*PROVIDED PASSAGE*:
** start **

Big windows replace the rear wall of a 20th-century house in Rotterdam, which has been overhauled by Shift Architecture Urbanism to create two light-filled apartments.
The Rotterdam-based studio was tasked with renovating the derelict four-storey residence by a neighbour, who bought the property after being troubled by its neglected condition.
One of the flats occupies the lower two levels, while the other is placed on the upper two floors. Both feature open-plan living areas with lounges at the rear, the kitchen in the centre and the dining room at the front.
The architects restored the street facade but removed the back wall entirely to open the lounges to the garden.
The wall is replaced with a galvanised steel structure that allows for three large openings. Sliding glass doors open the partial basement to the garden, while full-height windows illuminate the floor above and a trio of floor-to-ceiling double doors open to a small balcony on the lower level of the second flat.
"The original back facade was completely run down so we had demolish it and replace it with a new facade," architect Thijs van Bijsterveldt told Dezeen.
"We took this as an opportunity to create a much more transparent back facade, but also to extend the facade until the balcony line, and thereby creating more internal volume for the apartments."
Inside, the interiors are stripped back to reveal a wall of existing brickwork with plaster markings, and the wooden roof trusses.
In each of the apartments, part of both of the upper floors is removed to create double-height spaces for the main living areas. More private spaces, like the bedrooms, occupy what is left of the floor above and are hosted in boxes that jut into the open space below.
This effect is intended to reference Russian matryoshka – a set of wooden dolls of decreasing size placed one inside another – and so the architects named the project Matryoshka House.
"The house was stripped to nothing but its envelope and flooring structure, the later partly removed in each unit to create double-height living spaces," said van Bijsterveldt.
"The private spaces are suspended in these tall spaces creating the matryoshka effect: a box within a box."
The top floor of each flat has a different layout to make the most of the natural light available.

** end **

*SHORT TASK 1*: According to the article on the Rotterdam house renovation, what did the architects name the project?

*SUPPLIED MATERIAL*:

** start **

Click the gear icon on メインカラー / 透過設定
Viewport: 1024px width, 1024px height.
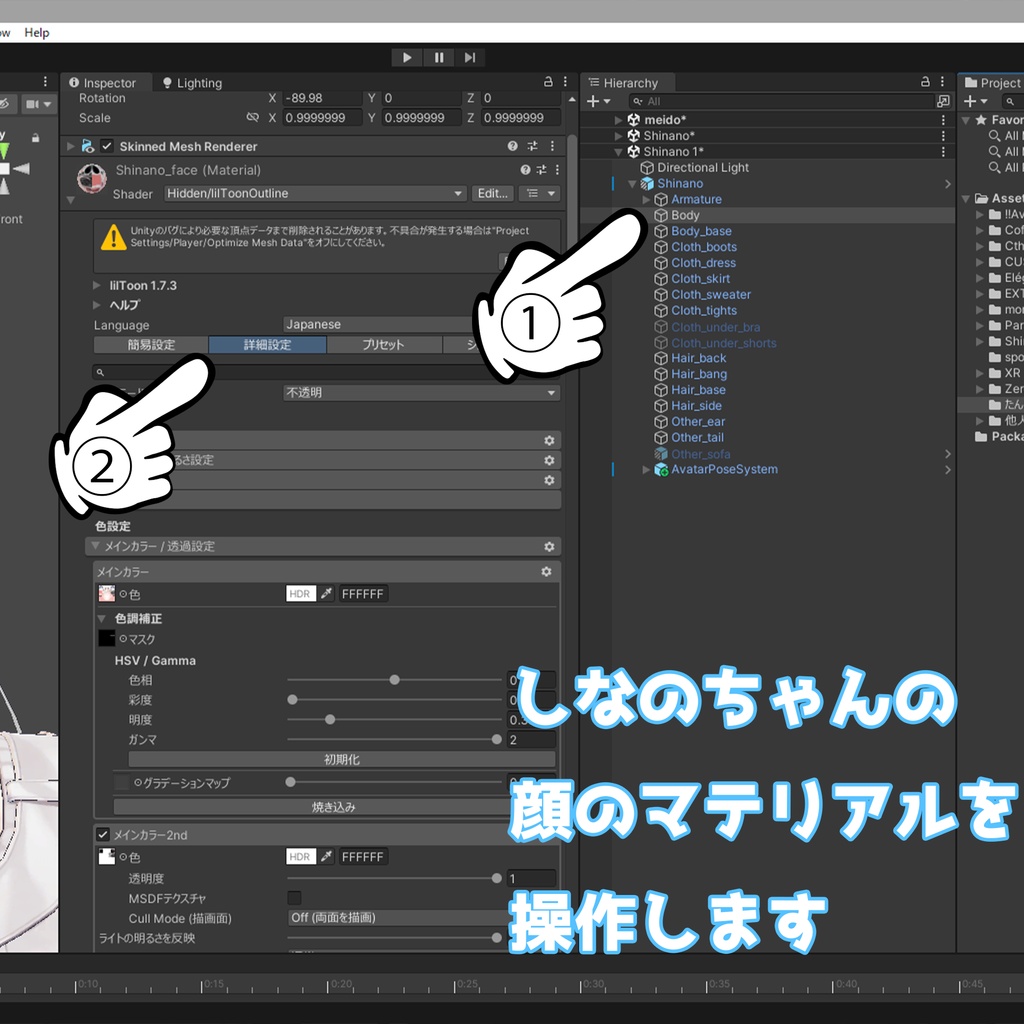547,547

** end **
** start **

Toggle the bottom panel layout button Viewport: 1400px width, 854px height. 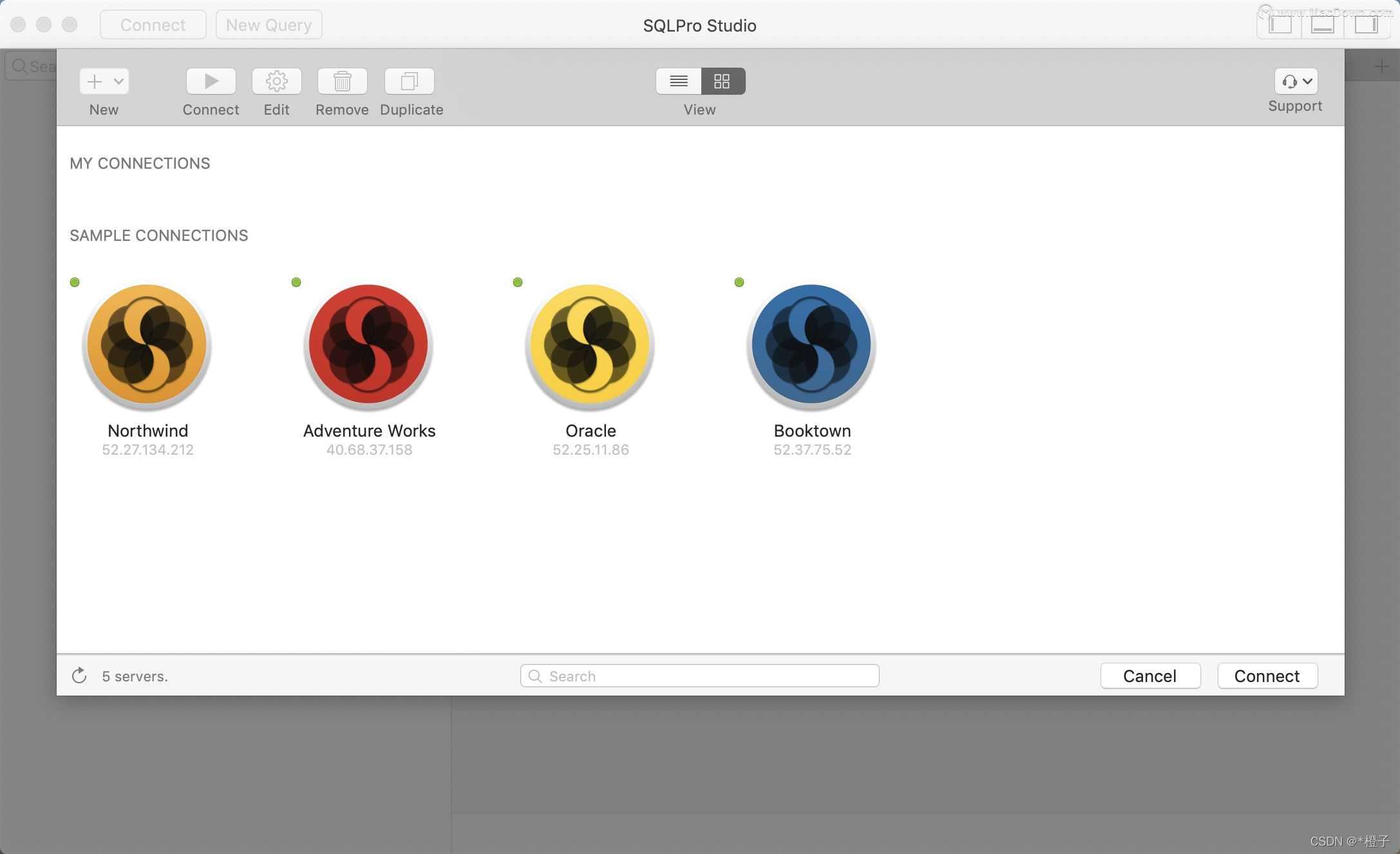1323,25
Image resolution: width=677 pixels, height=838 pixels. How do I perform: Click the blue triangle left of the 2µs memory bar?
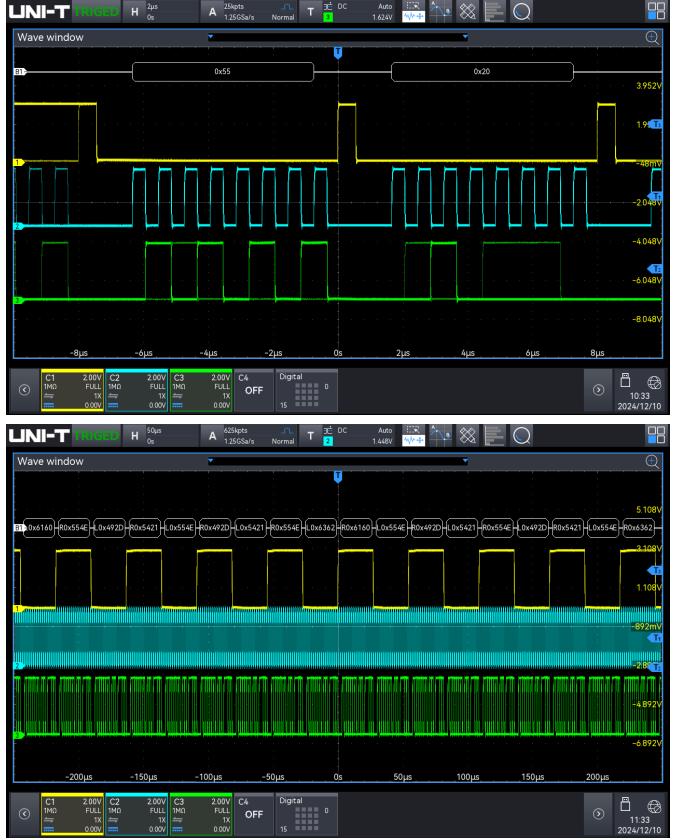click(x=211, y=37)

** end **

*SHORT TASK 2*: Can you rewrite everything in the records from the line containing "Image resolution: width=677" down through the line containing "click(x=211, y=37)", requests included and nothing else, with each coordinate in the answers multiplied by 0.35 and rounded to a whole number (halves up)? Leave the pictures out.

*EXERCISE ANSWER 1*: Matryoshka House

*EXERCISE ANSWER 2*:
Image resolution: width=677 pixels, height=838 pixels. How do I perform: Click the blue triangle left of the 2µs memory bar?
click(x=74, y=13)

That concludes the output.